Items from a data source
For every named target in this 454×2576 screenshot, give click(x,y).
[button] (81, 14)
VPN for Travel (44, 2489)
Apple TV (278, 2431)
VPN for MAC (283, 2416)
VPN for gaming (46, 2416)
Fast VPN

• **Prompt**: Could you return every record above exactly as written?

• **Task solution**:
For every named target in this 454×2576 screenshot, give click(x,y).
[button] (81, 14)
VPN for Travel (44, 2489)
Apple TV (278, 2431)
VPN for MAC (283, 2416)
VPN for gaming (46, 2416)
Fast VPN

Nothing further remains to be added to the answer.